■ Exercise directions:
Pull out each line of the records holding the string "bell".

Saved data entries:

•••

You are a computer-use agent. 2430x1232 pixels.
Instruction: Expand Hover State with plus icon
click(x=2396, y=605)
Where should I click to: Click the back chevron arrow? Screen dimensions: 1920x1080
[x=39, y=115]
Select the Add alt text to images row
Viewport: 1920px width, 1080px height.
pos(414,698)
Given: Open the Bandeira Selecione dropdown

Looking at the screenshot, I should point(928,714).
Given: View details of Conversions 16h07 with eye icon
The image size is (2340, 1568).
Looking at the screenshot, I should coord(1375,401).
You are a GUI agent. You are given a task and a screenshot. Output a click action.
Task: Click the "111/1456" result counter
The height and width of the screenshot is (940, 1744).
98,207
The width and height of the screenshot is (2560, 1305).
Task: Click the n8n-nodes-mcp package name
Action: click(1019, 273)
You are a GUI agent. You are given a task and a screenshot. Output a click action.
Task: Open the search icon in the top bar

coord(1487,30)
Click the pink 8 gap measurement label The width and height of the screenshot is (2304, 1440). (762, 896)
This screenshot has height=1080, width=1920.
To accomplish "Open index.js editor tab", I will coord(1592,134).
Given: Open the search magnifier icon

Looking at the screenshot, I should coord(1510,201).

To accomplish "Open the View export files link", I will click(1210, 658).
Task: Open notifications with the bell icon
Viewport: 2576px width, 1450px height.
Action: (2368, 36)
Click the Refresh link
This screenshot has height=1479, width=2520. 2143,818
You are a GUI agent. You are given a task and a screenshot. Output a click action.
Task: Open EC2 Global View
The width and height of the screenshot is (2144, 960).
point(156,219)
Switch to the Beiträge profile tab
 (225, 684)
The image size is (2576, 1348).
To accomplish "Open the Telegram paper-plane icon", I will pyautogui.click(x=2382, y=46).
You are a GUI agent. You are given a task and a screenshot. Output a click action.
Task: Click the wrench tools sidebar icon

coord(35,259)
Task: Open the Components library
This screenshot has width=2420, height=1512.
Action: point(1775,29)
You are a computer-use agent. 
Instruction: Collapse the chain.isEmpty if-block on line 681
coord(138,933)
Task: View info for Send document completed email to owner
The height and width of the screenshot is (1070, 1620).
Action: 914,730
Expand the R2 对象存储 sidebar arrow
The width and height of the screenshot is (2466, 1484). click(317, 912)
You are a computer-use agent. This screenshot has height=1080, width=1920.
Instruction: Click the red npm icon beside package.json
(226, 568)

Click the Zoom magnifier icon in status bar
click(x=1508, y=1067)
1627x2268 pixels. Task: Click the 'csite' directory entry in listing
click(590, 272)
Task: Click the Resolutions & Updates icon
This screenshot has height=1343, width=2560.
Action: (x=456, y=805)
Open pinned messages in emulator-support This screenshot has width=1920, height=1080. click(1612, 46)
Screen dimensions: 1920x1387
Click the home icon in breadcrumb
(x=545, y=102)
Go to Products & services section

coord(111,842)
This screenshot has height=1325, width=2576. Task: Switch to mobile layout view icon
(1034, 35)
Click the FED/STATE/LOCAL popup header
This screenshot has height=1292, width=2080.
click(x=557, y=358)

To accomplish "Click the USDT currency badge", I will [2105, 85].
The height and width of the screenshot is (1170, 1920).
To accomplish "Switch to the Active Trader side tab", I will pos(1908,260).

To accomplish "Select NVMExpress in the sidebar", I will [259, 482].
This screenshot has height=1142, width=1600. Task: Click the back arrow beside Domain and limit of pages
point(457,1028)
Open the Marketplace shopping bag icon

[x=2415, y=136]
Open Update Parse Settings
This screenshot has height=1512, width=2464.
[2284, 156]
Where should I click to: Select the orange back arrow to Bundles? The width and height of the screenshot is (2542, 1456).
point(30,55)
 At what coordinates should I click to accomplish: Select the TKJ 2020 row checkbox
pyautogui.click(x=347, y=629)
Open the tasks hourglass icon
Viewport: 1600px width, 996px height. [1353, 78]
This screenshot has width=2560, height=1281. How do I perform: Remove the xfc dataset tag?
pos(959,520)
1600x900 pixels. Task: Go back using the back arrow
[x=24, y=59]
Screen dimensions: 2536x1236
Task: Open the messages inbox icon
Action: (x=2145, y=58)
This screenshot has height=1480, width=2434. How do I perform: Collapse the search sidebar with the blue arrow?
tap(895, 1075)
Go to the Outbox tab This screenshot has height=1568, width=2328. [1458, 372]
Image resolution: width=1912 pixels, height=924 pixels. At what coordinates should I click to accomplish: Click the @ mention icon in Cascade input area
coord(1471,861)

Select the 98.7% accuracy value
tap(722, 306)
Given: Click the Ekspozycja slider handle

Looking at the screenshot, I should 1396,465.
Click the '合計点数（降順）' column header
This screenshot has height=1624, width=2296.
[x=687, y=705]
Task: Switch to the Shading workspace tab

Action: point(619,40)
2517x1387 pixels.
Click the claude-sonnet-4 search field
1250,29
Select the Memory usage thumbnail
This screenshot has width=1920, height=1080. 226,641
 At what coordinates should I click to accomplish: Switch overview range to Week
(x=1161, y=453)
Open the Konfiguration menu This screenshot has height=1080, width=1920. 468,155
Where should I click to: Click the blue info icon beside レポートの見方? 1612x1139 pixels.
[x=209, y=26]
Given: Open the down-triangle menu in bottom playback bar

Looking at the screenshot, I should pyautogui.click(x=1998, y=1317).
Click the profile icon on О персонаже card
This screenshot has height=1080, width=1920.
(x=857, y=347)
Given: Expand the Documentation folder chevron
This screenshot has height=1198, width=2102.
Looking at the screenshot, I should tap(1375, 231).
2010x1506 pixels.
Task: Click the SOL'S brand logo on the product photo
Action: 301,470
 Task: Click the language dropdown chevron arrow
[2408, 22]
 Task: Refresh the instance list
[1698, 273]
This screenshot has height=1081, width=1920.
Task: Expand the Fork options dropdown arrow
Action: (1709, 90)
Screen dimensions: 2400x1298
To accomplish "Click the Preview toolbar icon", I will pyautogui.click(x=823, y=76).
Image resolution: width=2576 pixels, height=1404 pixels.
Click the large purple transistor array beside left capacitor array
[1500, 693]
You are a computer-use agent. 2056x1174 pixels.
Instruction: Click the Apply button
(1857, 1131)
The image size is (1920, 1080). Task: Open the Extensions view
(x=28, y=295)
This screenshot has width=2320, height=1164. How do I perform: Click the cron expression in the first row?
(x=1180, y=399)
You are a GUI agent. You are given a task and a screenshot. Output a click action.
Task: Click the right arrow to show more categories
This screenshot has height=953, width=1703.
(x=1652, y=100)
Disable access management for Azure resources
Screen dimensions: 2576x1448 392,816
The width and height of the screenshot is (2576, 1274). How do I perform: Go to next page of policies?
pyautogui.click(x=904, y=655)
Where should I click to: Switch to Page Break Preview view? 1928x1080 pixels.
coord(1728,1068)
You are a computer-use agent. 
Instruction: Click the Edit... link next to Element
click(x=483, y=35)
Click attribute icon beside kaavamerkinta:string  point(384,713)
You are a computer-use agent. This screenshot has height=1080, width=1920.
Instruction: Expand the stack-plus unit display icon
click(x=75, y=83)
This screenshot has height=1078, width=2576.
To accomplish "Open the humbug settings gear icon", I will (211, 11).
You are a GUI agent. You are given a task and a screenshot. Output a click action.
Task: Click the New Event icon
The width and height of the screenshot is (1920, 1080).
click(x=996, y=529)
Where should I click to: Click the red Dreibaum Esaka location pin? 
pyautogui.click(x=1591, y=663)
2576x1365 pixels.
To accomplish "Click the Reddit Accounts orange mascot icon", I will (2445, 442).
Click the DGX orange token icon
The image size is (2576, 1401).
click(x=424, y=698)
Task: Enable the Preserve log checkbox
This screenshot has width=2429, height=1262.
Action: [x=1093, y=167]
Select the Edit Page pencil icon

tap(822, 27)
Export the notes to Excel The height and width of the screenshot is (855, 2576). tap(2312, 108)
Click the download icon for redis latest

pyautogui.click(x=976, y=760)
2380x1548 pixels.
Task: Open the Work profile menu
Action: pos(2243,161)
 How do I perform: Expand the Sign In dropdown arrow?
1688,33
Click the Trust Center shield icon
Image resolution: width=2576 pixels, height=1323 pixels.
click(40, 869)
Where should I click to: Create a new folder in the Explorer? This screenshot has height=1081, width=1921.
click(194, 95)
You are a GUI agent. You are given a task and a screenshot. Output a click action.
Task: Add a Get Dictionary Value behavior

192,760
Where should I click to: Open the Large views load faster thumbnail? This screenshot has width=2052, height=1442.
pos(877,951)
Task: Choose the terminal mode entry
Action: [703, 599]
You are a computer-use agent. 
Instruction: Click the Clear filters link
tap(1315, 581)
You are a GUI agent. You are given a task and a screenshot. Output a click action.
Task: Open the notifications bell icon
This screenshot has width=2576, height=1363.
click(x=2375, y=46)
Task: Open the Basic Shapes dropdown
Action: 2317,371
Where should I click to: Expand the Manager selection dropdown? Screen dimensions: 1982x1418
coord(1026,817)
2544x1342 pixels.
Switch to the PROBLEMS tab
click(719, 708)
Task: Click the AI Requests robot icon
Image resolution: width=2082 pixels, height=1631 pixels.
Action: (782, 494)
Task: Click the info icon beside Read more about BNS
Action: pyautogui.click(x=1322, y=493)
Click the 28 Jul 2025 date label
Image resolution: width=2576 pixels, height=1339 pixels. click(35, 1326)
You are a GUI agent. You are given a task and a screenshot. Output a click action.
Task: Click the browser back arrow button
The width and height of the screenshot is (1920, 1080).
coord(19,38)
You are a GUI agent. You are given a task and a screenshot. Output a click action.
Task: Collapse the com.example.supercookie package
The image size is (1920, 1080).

•••

■ Your solution:
Task: Open notifications with the bell icon
Task: Open the notifications bell icon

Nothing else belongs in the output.